# Instructions for the task
Rewrite the records below as a Markdown table with two columns, Row and Line, numbering each line and leaving out blank lines.

# Entries for locating words and elements
○ ○ ○ ○
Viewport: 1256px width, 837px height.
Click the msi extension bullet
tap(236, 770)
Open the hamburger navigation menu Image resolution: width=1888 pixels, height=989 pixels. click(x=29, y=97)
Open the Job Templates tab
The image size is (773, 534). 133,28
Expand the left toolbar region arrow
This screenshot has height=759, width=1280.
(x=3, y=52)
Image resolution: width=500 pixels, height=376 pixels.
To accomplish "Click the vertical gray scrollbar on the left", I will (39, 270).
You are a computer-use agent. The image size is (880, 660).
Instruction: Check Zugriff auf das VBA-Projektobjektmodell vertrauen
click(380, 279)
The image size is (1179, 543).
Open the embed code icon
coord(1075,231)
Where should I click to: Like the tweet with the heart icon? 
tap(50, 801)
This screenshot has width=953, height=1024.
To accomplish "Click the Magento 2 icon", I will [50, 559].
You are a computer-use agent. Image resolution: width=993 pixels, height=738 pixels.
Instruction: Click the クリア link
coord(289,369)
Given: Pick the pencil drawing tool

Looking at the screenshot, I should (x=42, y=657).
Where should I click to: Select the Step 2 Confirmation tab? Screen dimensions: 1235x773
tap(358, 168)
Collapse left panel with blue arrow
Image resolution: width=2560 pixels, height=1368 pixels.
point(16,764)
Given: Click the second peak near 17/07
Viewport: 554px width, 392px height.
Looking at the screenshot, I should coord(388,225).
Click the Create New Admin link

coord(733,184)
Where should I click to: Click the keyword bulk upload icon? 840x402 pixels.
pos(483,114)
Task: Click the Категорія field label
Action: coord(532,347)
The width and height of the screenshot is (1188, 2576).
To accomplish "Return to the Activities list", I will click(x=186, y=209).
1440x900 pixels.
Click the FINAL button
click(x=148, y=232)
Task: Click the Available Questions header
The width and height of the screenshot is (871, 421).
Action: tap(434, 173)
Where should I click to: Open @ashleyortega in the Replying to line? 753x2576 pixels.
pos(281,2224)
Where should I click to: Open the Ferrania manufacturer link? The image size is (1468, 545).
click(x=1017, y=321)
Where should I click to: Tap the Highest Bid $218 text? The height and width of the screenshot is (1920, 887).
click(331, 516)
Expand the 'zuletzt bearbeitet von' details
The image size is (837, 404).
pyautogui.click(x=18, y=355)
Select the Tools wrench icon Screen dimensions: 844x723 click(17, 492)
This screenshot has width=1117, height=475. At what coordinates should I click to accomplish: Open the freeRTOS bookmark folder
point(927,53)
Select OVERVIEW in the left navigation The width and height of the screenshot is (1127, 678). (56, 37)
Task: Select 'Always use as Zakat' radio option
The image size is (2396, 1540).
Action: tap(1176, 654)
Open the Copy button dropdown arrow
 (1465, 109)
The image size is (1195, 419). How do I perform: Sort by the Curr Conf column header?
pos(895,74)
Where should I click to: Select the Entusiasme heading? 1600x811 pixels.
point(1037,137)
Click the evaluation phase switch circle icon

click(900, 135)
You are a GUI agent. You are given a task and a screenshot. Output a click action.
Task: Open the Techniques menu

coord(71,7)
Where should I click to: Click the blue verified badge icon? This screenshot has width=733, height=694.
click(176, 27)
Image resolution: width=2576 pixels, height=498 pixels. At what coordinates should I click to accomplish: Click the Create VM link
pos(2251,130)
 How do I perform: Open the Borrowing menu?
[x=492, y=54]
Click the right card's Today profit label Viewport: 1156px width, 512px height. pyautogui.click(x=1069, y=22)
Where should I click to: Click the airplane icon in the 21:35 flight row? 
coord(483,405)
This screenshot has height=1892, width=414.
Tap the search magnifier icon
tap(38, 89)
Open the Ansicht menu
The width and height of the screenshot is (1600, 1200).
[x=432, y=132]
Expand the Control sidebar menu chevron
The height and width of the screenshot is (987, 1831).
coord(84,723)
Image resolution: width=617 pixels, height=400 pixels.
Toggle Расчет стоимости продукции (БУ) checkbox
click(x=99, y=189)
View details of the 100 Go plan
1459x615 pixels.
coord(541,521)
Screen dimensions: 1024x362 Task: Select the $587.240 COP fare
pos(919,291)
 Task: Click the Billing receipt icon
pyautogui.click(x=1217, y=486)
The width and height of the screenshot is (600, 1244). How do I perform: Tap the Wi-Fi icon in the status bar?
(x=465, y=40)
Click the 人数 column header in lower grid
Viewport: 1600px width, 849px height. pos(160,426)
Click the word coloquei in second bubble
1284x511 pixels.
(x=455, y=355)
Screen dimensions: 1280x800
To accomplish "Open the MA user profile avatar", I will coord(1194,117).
○ ○ ○ ○
# Output of the exercise
| Row | Line |
|---|---|
| 1 | Viewport: 1256px width, 837px height. |
| 2 | Click the msi extension bullet |
| 3 | tap(236, 770) |
| 4 | Open the hamburger navigation menu Image resolution: width=1888 pixels, height=989 pixels. click(x=29, y=97) |
| 5 | Open the Job Templates tab |
| 6 | The image size is (773, 534). 133,28 |
| 7 | Expand the left toolbar region arrow |
| 8 | This screenshot has height=759, width=1280. |
| 9 | (x=3, y=52) |
| 10 | Image resolution: width=500 pixels, height=376 pixels. |
| 11 | To accomplish "Click the vertical gray scrollbar on the left", I will (39, 270). |
| 12 | You are a computer-use agent. The image size is (880, 660). |
| 13 | Instruction: Check Zugriff auf das VBA-Projektobjektmodell vertrauen |
| 14 | click(380, 279) |
| 15 | The image size is (1179, 543). |
| 16 | Open the embed code icon |
| 17 | coord(1075,231) |
| 18 | Where should I click to: Like the tweet with the heart icon?  |
| 19 | tap(50, 801) |
| 20 | This screenshot has width=953, height=1024. |
| 21 | To accomplish "Click the Magento 2 icon", I will [50, 559]. |
| 22 | You are a computer-use agent. Image resolution: width=993 pixels, height=738 pixels. |
| 23 | Instruction: Click the クリア link |
| 24 | coord(289,369) |
| 25 | Given: Pick the pencil drawing tool |
| 26 | Looking at the screenshot, I should (x=42, y=657). |
| 27 | Where should I click to: Select the Step 2 Confirmation tab? Screen dimensions: 1235x773 |
| 28 | tap(358, 168) |
| 29 | Collapse left panel with blue arrow |
| 30 | Image resolution: width=2560 pixels, height=1368 pixels. |
| 31 | point(16,764) |
| 32 | Given: Click the second peak near 17/07 |
| 33 | Viewport: 554px width, 392px height. |
| 34 | Looking at the screenshot, I should coord(388,225). |
| 35 | Click the Create New Admin link |
| 36 | coord(733,184) |
| 37 | Where should I click to: Click the keyword bulk upload icon? 840x402 pixels. |
| 38 | pos(483,114) |
| 39 | Task: Click the Категорія field label |
| 40 | Action: coord(532,347) |
| 41 | The width and height of the screenshot is (1188, 2576). |
| 42 | To accomplish "Return to the Activities list", I will click(x=186, y=209). |
| 43 | 1440x900 pixels. |
| 44 | Click the FINAL button |
| 45 | click(x=148, y=232) |
| 46 | Task: Click the Available Questions header |
| 47 | The width and height of the screenshot is (871, 421). |
| 48 | Action: tap(434, 173) |
| 49 | Where should I click to: Open @ashleyortega in the Replying to line? 753x2576 pixels. |
| 50 | pos(281,2224) |
| 51 | Where should I click to: Open the Ferrania manufacturer link? The image size is (1468, 545). |
| 52 | click(x=1017, y=321) |
| 53 | Where should I click to: Tap the Highest Bid $218 text? The height and width of the screenshot is (1920, 887). |
| 54 | click(331, 516) |
| 55 | Expand the 'zuletzt bearbeitet von' details |
| 56 | The image size is (837, 404). |
| 57 | pyautogui.click(x=18, y=355) |
| 58 | Select the Tools wrench icon Screen dimensions: 844x723 click(17, 492) |
| 59 | This screenshot has width=1117, height=475. At what coordinates should I click to accomplish: Open the freeRTOS bookmark folder |
| 60 | point(927,53) |
| 61 | Select OVERVIEW in the left navigation The width and height of the screenshot is (1127, 678). (56, 37) |
| 62 | Task: Select 'Always use as Zakat' radio option |
| 63 | The image size is (2396, 1540). |
| 64 | Action: tap(1176, 654) |
| 65 | Open the Copy button dropdown arrow |
| 66 |  (1465, 109) |
| 67 | The image size is (1195, 419). How do I perform: Sort by the Curr Conf column header? |
| 68 | pos(895,74) |
| 69 | Where should I click to: Select the Entusiasme heading? 1600x811 pixels. |
| 70 | point(1037,137) |
| 71 | Click the evaluation phase switch circle icon |
| 72 | click(900, 135) |
| 73 | You are a GUI agent. You are given a task and a screenshot. Output a click action. |
| 74 | Task: Open the Techniques menu |
| 75 | coord(71,7) |
| 76 | Where should I click to: Click the blue verified badge icon? This screenshot has width=733, height=694. |
| 77 | click(176, 27) |
| 78 | Image resolution: width=2576 pixels, height=498 pixels. At what coordinates should I click to accomplish: Click the Create VM link |
| 79 | pos(2251,130) |
| 80 |  How do I perform: Open the Borrowing menu? |
| 81 | [x=492, y=54] |
| 82 | Click the right card's Today profit label Viewport: 1156px width, 512px height. pyautogui.click(x=1069, y=22) |
| 83 | Where should I click to: Click the airplane icon in the 21:35 flight row?  |
| 84 | coord(483,405) |
| 85 | This screenshot has height=1892, width=414. |
| 86 | Tap the search magnifier icon |
| 87 | tap(38, 89) |
| 88 | Open the Ansicht menu |
| 89 | The width and height of the screenshot is (1600, 1200). |
| 90 | [x=432, y=132] |
| 91 | Expand the Control sidebar menu chevron |
| 92 | The height and width of the screenshot is (987, 1831). |
| 93 | coord(84,723) |
| 94 | Image resolution: width=617 pixels, height=400 pixels. |
| 95 | Toggle Расчет стоимости продукции (БУ) checkbox |
| 96 | click(x=99, y=189) |
| 97 | View details of the 100 Go plan |
| 98 | 1459x615 pixels. |
| 99 | coord(541,521) |
| 100 | Screen dimensions: 1024x362 Task: Select the $587.240 COP fare |
| 101 | pos(919,291) |
| 102 |  Task: Click the Billing receipt icon |
| 103 | pyautogui.click(x=1217, y=486) |
| 104 | The width and height of the screenshot is (600, 1244). How do I perform: Tap the Wi-Fi icon in the status bar? |
| 105 | (x=465, y=40) |
| 106 | Click the 人数 column header in lower grid |
| 107 | Viewport: 1600px width, 849px height. pos(160,426) |
| 108 | Click the word coloquei in second bubble |
| 109 | 1284x511 pixels. |
| 110 | (x=455, y=355) |
| 111 | Screen dimensions: 1280x800 |
| 112 | To accomplish "Open the MA user profile avatar", I will coord(1194,117). |